• _INSTRUCTIONS TO FOLLOW_
What you return should match the data below exactly, line for line.

Saved data entries:
Content starts
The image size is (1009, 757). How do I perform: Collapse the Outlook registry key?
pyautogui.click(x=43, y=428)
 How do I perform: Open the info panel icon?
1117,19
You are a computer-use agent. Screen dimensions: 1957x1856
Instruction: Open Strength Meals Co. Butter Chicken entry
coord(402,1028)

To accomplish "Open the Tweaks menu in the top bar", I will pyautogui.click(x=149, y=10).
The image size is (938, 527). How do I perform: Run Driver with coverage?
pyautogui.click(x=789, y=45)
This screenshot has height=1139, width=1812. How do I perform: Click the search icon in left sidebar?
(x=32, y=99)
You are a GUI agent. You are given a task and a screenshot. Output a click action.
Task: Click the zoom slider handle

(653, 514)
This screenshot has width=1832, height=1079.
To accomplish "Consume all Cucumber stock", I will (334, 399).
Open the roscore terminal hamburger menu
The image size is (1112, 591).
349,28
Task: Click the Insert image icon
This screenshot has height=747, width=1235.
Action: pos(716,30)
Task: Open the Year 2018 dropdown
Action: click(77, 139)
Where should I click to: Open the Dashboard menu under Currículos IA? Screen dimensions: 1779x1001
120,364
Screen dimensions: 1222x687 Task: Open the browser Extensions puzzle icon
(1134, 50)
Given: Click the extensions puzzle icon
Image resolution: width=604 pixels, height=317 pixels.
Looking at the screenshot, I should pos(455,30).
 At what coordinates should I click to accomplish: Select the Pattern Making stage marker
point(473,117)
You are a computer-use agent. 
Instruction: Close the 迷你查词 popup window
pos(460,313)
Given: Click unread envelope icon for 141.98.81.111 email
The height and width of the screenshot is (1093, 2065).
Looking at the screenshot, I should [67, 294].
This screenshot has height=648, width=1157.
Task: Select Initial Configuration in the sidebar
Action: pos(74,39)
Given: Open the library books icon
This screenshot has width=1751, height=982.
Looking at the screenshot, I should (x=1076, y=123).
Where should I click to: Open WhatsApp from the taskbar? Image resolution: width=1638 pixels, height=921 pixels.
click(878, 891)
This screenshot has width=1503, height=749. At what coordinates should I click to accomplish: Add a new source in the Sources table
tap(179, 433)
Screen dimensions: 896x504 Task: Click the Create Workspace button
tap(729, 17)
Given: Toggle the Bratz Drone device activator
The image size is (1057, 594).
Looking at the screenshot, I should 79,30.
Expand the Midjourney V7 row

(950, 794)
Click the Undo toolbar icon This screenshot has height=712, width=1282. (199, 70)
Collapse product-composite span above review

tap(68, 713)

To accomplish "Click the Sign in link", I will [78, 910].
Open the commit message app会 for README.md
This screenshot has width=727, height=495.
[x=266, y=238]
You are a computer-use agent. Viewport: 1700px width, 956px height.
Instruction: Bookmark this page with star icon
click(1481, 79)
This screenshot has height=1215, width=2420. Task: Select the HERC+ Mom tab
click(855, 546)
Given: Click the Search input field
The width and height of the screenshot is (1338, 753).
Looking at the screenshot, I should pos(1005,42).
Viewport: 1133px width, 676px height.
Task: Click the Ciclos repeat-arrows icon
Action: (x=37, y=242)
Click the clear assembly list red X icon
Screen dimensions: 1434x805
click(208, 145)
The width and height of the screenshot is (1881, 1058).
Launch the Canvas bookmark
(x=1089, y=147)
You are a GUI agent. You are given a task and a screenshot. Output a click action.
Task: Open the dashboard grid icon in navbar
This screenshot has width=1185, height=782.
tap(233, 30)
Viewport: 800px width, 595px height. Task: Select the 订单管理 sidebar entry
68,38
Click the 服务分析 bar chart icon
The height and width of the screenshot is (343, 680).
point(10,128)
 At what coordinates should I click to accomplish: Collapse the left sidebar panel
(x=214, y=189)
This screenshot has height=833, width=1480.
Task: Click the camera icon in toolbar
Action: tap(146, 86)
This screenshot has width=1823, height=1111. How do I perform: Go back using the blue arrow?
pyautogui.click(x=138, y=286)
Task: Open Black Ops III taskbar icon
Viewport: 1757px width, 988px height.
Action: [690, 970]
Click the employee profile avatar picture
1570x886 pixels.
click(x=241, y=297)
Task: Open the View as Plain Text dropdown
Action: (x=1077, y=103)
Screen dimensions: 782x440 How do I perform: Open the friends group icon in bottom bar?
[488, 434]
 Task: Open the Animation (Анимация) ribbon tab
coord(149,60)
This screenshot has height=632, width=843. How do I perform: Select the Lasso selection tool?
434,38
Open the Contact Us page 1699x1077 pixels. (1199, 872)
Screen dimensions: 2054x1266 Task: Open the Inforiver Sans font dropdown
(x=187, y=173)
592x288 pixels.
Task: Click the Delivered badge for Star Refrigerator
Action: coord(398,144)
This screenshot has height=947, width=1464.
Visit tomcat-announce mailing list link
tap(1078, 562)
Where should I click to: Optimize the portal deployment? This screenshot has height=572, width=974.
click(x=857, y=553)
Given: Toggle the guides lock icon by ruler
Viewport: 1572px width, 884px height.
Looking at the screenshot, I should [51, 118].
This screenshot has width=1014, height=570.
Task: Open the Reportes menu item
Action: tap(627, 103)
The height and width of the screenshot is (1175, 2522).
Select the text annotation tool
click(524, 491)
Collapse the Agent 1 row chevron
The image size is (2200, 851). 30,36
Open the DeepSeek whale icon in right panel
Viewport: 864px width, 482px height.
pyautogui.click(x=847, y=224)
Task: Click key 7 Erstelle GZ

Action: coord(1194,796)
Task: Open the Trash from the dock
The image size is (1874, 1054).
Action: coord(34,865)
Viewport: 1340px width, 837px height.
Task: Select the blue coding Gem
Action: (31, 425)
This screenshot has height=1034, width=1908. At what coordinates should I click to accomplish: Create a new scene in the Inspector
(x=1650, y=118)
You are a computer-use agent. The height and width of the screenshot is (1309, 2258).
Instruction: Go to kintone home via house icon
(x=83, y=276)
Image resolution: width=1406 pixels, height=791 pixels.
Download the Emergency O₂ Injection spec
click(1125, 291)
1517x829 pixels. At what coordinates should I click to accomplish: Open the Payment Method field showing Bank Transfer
Content ends
• _COMPLETED EXERCISE_
The image size is (1009, 757). How do I perform: Collapse the Outlook registry key?
pyautogui.click(x=43, y=428)
 How do I perform: Open the info panel icon?
1117,19
You are a computer-use agent. Screen dimensions: 1957x1856
Instruction: Open Strength Meals Co. Butter Chicken entry
coord(402,1028)

To accomplish "Open the Tweaks menu in the top bar", I will pyautogui.click(x=149, y=10).
The image size is (938, 527). How do I perform: Run Driver with coverage?
pyautogui.click(x=789, y=45)
This screenshot has height=1139, width=1812. How do I perform: Click the search icon in left sidebar?
(x=32, y=99)
You are a GUI agent. You are given a task and a screenshot. Output a click action.
Task: Click the zoom slider handle

(653, 514)
This screenshot has width=1832, height=1079.
To accomplish "Consume all Cucumber stock", I will (334, 399).
Open the roscore terminal hamburger menu
The image size is (1112, 591).
349,28
Task: Click the Insert image icon
This screenshot has height=747, width=1235.
Action: pos(716,30)
Task: Open the Year 2018 dropdown
Action: click(77, 139)
Where should I click to: Open the Dashboard menu under Currículos IA? Screen dimensions: 1779x1001
120,364
Screen dimensions: 1222x687 Task: Open the browser Extensions puzzle icon
(1134, 50)
Given: Click the extensions puzzle icon
Image resolution: width=604 pixels, height=317 pixels.
Looking at the screenshot, I should pos(455,30).
 At what coordinates should I click to accomplish: Select the Pattern Making stage marker
point(473,117)
You are a computer-use agent. 
Instruction: Close the 迷你查词 popup window
pos(460,313)
Given: Click unread envelope icon for 141.98.81.111 email
The height and width of the screenshot is (1093, 2065).
Looking at the screenshot, I should [67, 294].
This screenshot has height=648, width=1157.
Task: Select Initial Configuration in the sidebar
Action: pos(74,39)
Given: Open the library books icon
This screenshot has width=1751, height=982.
Looking at the screenshot, I should (x=1076, y=123).
Where should I click to: Open WhatsApp from the taskbar? Image resolution: width=1638 pixels, height=921 pixels.
click(878, 891)
This screenshot has width=1503, height=749. At what coordinates should I click to accomplish: Add a new source in the Sources table
tap(179, 433)
Screen dimensions: 896x504 Task: Click the Create Workspace button
tap(729, 17)
Given: Toggle the Bratz Drone device activator
The image size is (1057, 594).
Looking at the screenshot, I should 79,30.
Expand the Midjourney V7 row

(950, 794)
Click the Undo toolbar icon This screenshot has height=712, width=1282. (199, 70)
Collapse product-composite span above review

tap(68, 713)

To accomplish "Click the Sign in link", I will [78, 910].
Open the commit message app会 for README.md
This screenshot has width=727, height=495.
[x=266, y=238]
You are a computer-use agent. Viewport: 1700px width, 956px height.
Instruction: Bookmark this page with star icon
click(1481, 79)
This screenshot has height=1215, width=2420. Task: Select the HERC+ Mom tab
click(855, 546)
Given: Click the Search input field
The width and height of the screenshot is (1338, 753).
Looking at the screenshot, I should pos(1005,42).
Viewport: 1133px width, 676px height.
Task: Click the Ciclos repeat-arrows icon
Action: (x=37, y=242)
Click the clear assembly list red X icon
Screen dimensions: 1434x805
click(208, 145)
The width and height of the screenshot is (1881, 1058).
Launch the Canvas bookmark
(x=1089, y=147)
You are a GUI agent. You are given a task and a screenshot. Output a click action.
Task: Open the dashboard grid icon in navbar
This screenshot has width=1185, height=782.
tap(233, 30)
Viewport: 800px width, 595px height. Task: Select the 订单管理 sidebar entry
68,38
Click the 服务分析 bar chart icon
The height and width of the screenshot is (343, 680).
point(10,128)
 At what coordinates should I click to accomplish: Collapse the left sidebar panel
(x=214, y=189)
This screenshot has height=833, width=1480.
Task: Click the camera icon in toolbar
Action: tap(146, 86)
This screenshot has width=1823, height=1111. How do I perform: Go back using the blue arrow?
pyautogui.click(x=138, y=286)
Task: Open Black Ops III taskbar icon
Viewport: 1757px width, 988px height.
Action: [690, 970]
Click the employee profile avatar picture
1570x886 pixels.
click(x=241, y=297)
Task: Open the View as Plain Text dropdown
Action: (x=1077, y=103)
Screen dimensions: 782x440 How do I perform: Open the friends group icon in bottom bar?
[488, 434]
 Task: Open the Animation (Анимация) ribbon tab
coord(149,60)
This screenshot has height=632, width=843. How do I perform: Select the Lasso selection tool?
434,38
Open the Contact Us page 1699x1077 pixels. (1199, 872)
Screen dimensions: 2054x1266 Task: Open the Inforiver Sans font dropdown
(x=187, y=173)
592x288 pixels.
Task: Click the Delivered badge for Star Refrigerator
Action: coord(398,144)
This screenshot has height=947, width=1464.
Visit tomcat-announce mailing list link
tap(1078, 562)
Where should I click to: Optimize the portal deployment? This screenshot has height=572, width=974.
click(x=857, y=553)
Given: Toggle the guides lock icon by ruler
Viewport: 1572px width, 884px height.
Looking at the screenshot, I should [51, 118].
This screenshot has width=1014, height=570.
Task: Open the Reportes menu item
Action: tap(627, 103)
The height and width of the screenshot is (1175, 2522).
Select the text annotation tool
click(524, 491)
Collapse the Agent 1 row chevron
The image size is (2200, 851). 30,36
Open the DeepSeek whale icon in right panel
Viewport: 864px width, 482px height.
pyautogui.click(x=847, y=224)
Task: Click key 7 Erstelle GZ

Action: coord(1194,796)
Task: Open the Trash from the dock
The image size is (1874, 1054).
Action: coord(34,865)
Viewport: 1340px width, 837px height.
Task: Select the blue coding Gem
Action: (31, 425)
This screenshot has height=1034, width=1908. At what coordinates should I click to accomplish: Create a new scene in the Inspector
(x=1650, y=118)
You are a computer-use agent. The height and width of the screenshot is (1309, 2258).
Instruction: Go to kintone home via house icon
(x=83, y=276)
Image resolution: width=1406 pixels, height=791 pixels.
Download the Emergency O₂ Injection spec
click(1125, 291)
1517x829 pixels. At what coordinates should I click to accomplish: Open the Payment Method field showing Bank Transfer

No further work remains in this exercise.